世界は称賛に値する

日記を書きます

2024年06月16日(日)ぶつかり続けるのがほんとはよくても精神力は削られる

ぶつかる

まわりとぶつかることを怖れすぎないほうがよいらしい、諦めすぎないほうがよいみたいだ、とは考えている。基本的にはそう思う。物事を進めるにあたって(つまり人生を歩むにあたって)、当然、いろいろなやりかたがあるわけだけど、ただひとつの確実で適切な答えなんてない。だから、複数の手法を戦わせる形で、答えを常にブラッシュアップ・バージョンアップしていったほうがよいんだろう。よい結果、よい成果につながりやすくなる。逆に、ぶつかることを怖れると、足が止まって、そこで停滞し始める。腐敗し始める。世界はいつだって変わり続けるのだから、自分だって、あるいは共同体だって、変わり続けたほうがよい。そうすることで、構造的に、よいと思われるほうに漸近していくことにはなる。その可能性は潰さずに済む。どうせ唯一絶対の答えはない。ぶつけ合いながら、ぶつかり合いながら、よりよい組み合わせが見つかることに、賭けていくしかない。

壁にぶつかっても、致命的なところまではめげることなく、立ち上がりながら、前に向かって歩みを進めるスポーツ漫画なんかを読んでいると、そのあたりのことは、はっきり痛感させられる。昨日観た『アオアシ』の主人公においても、諦めなさと、理想を信じる精神が、はっきり描かれていて、同時に、そこから波及していく周囲のひとたちの心や身体の変化もまた、描写されていて、こういった「挑み」で変わる世界のことを、忘れてはならないんだろう、とは、あらためて感じた。
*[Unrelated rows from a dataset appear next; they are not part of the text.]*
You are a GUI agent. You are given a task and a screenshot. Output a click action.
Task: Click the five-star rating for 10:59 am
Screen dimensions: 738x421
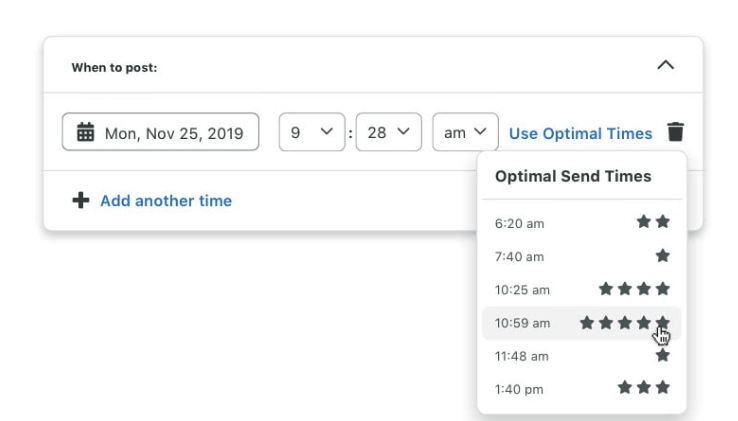click(624, 322)
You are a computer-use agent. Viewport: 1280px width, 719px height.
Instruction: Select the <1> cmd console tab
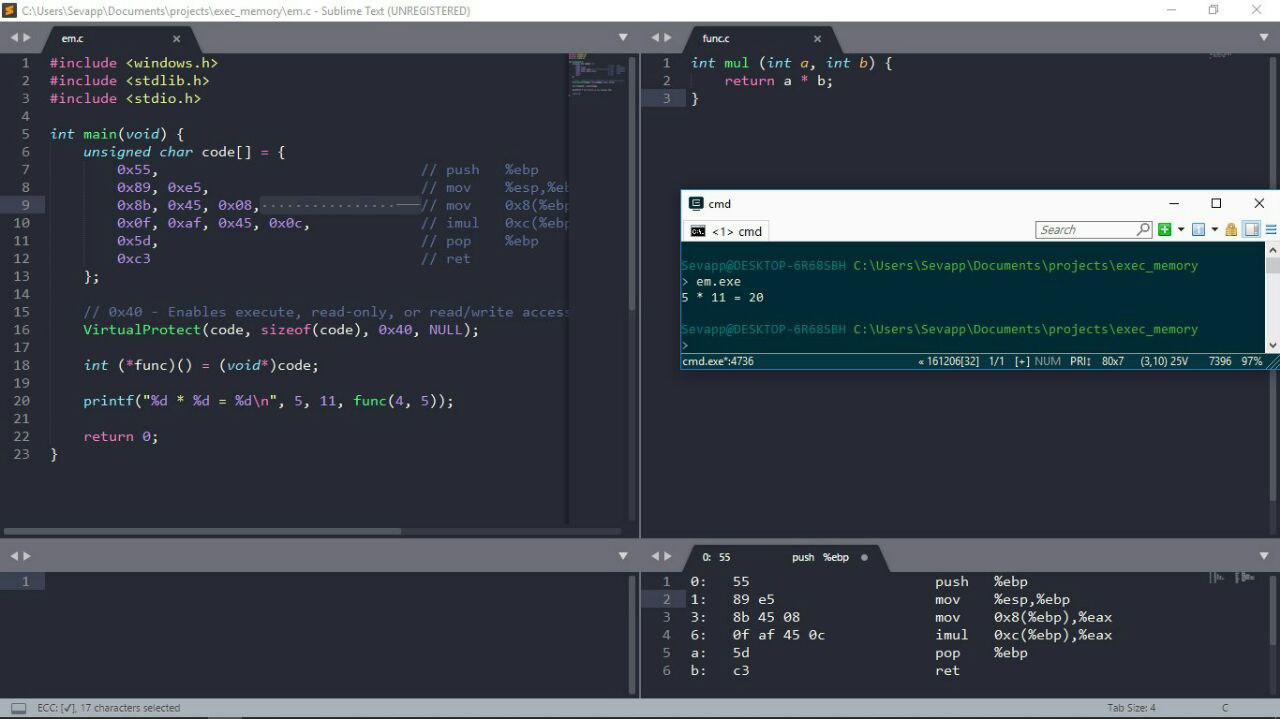(727, 231)
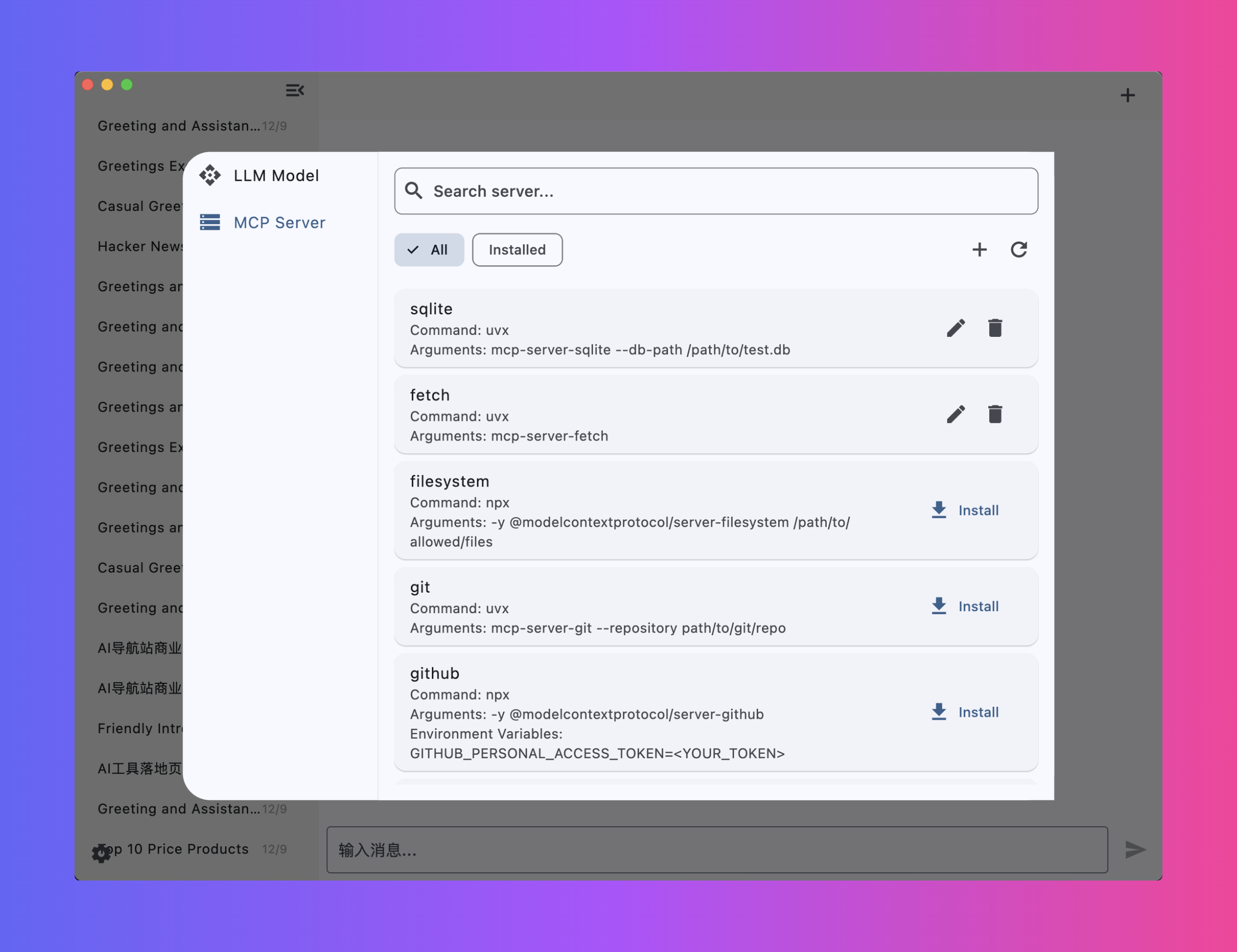Image resolution: width=1237 pixels, height=952 pixels.
Task: Collapse the chat sidebar
Action: pyautogui.click(x=295, y=90)
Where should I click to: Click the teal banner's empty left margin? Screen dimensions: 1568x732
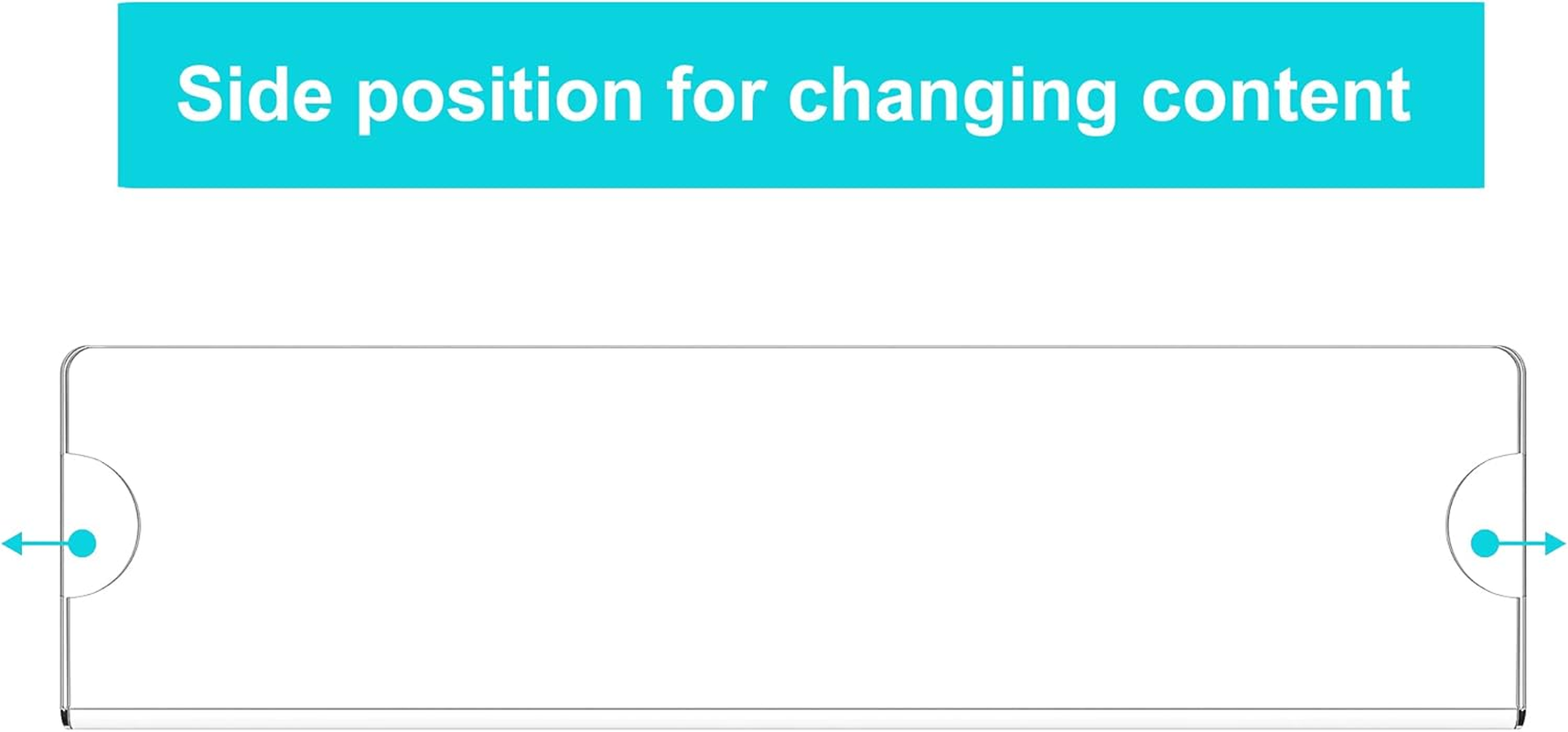click(x=146, y=95)
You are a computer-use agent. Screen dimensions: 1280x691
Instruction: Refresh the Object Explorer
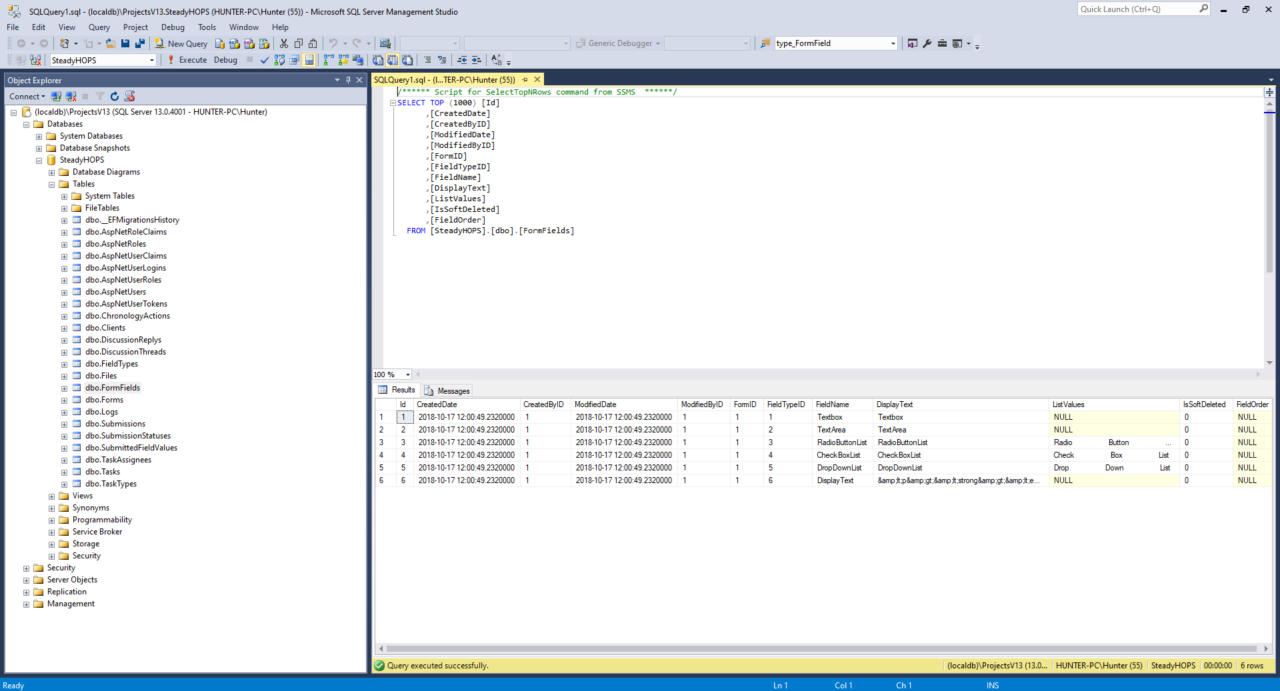click(x=114, y=95)
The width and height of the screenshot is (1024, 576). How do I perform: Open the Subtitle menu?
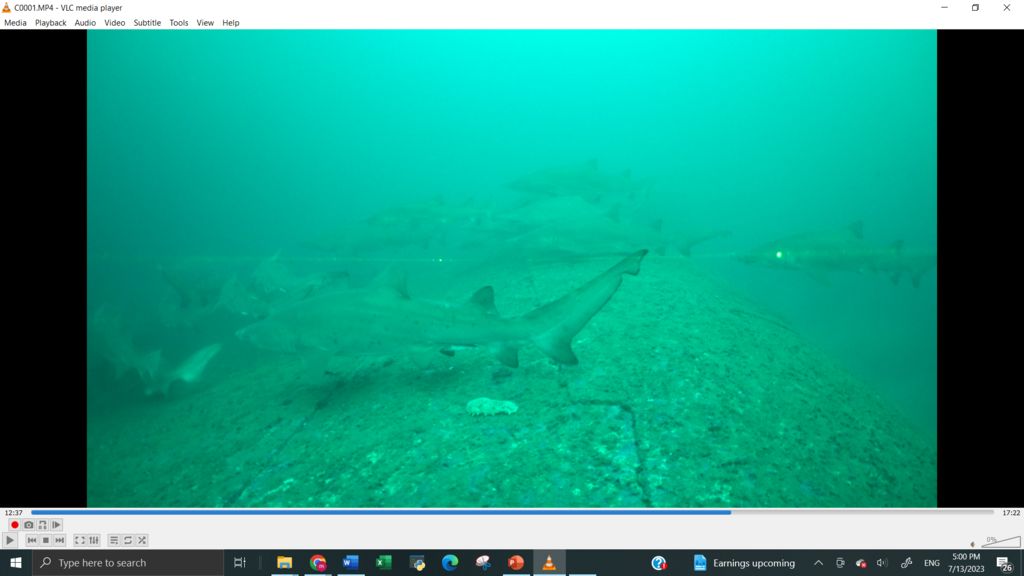coord(147,23)
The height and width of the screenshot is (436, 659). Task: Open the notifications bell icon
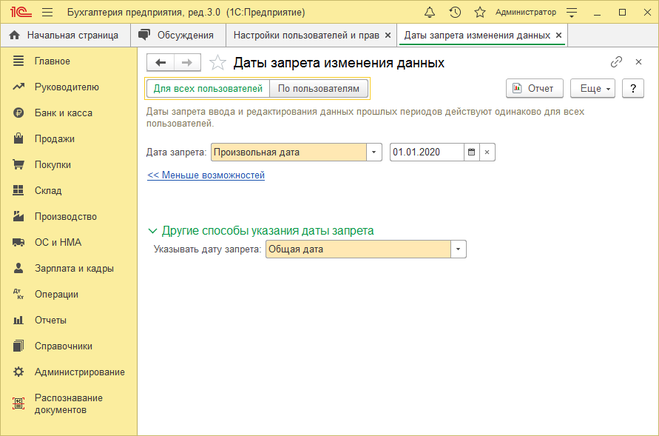[x=430, y=12]
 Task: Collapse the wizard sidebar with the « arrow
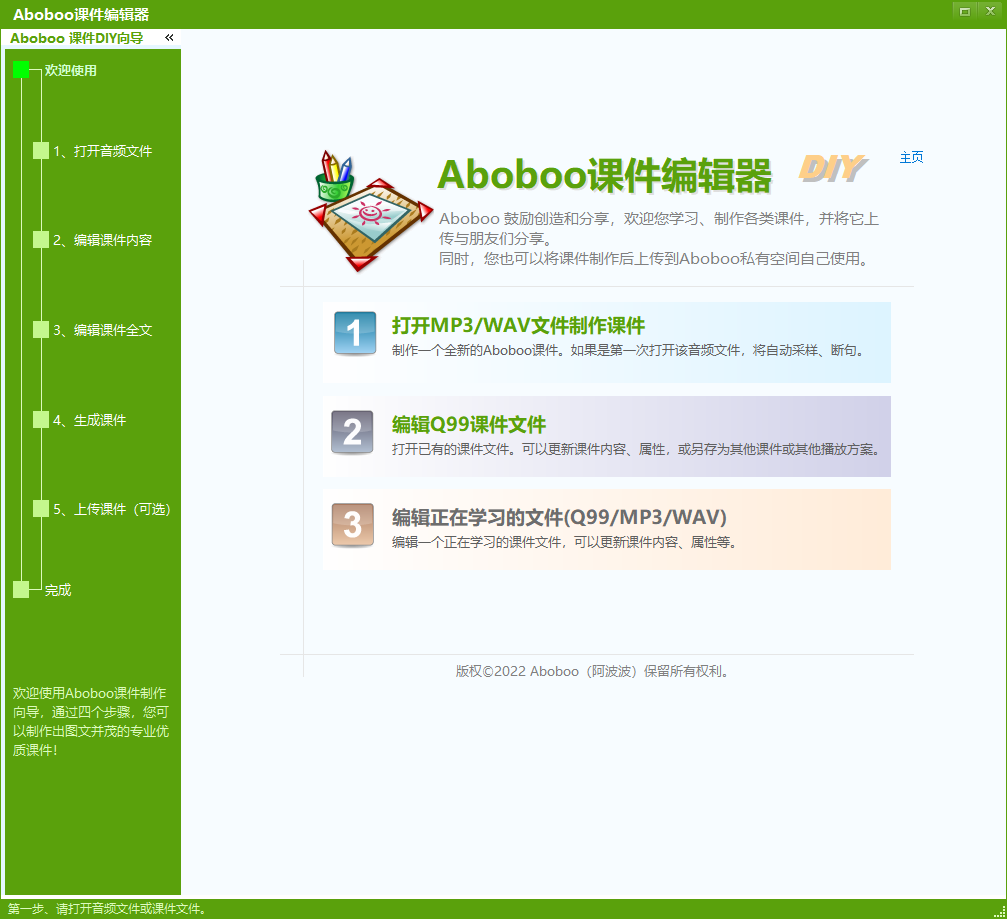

まわりからは猛反発を受けながらも、みずからの判断や感性、思いを、決して否定しきることはなく、最後の最後では信じ、まわりの人間ともあえてぶつかりあうことで、決意を、覚悟を、訴えかけていく。具体的な変えかただって、隙のない形で検討し、単なる理想論でないことを提示してみせる。結果として、チームなりが会社なりが、すごくよい姿になってくれた、成果も出せた、評価もされた、といったケースは、もちろんあるのだと思う。基本的にはそういった振る舞いを選ぶべきなのもわかる。

けど、こういう基本的かつ理想的な「選ぶべき」やりかたと、自分自身の現況が、うまく噛み合ってなくて、最近は少し困っている。どちらのほうへ足を踏み出し、重心をかけたらよいものか、迷っている。

なんでもかんでも熱い気持ちで前向きにぶつかるやつがいればとにかくよくなるってものでもないだろう。どんなに情熱をもって志を訴えていてもときにはそれが単なる下策で無下にされ続けることだってあるだろう。このあたりを見定める基準が、難しい。ひとが複数いるなら、その数だけ異なった価値観があることを前提とし、それらをぶつけ合いながら、弁証法かのように、よい答えを探していく、といったやりかたが基本的にはベストなんだ、っていう判断は当然理解できるのだけど、とはいえ、どうしたって混ざりあってくれないこともまた、あると思う。混ざらないとまではいかなくても、「うまく混ざりあうまでに異様に時間がかかる」「ほかの場所にいって試したほうがきっとよい」といった場合だって、あるはずである。諦めが肝心、変に名残惜しんでそれこそ足を止めていてもなんにもならない、といった判断のほうが適切な場合だって、あるに違いない。そこをどういうふうに捉えたらよいのかな~とは考える。諦めたら負け、みたいな安易な前向きさに固辞してしまっていると、なおさら困らされたりするし。

「諦めるには早すぎるんじゃ」と、「よく頑張ったよ次いこう」の、判別が難しい。ひとに判断してもらおうとすると、背景や経緯をどういうふうに説明するか、で、結局、答えが変わってきてしまう気もするしな~。だからって、自分で判断しようとすると、自分に都合のよい判断に寄ってしまいがちである。このあたりでぐるぐる迷っている動きをずっとやっている気はしなくもない。けど、だからって、誰も決められんのよね。人生がおおむねそういうノリのものだというのはわかるんだけども。やっぱり厳しい。なにかしら答えがもらえたら嬉しくはあるな~。賢しげなひと、偉ぶったひと、からあたえられる「教え」「導き」に引き寄せられる気持ちも、まあわかる。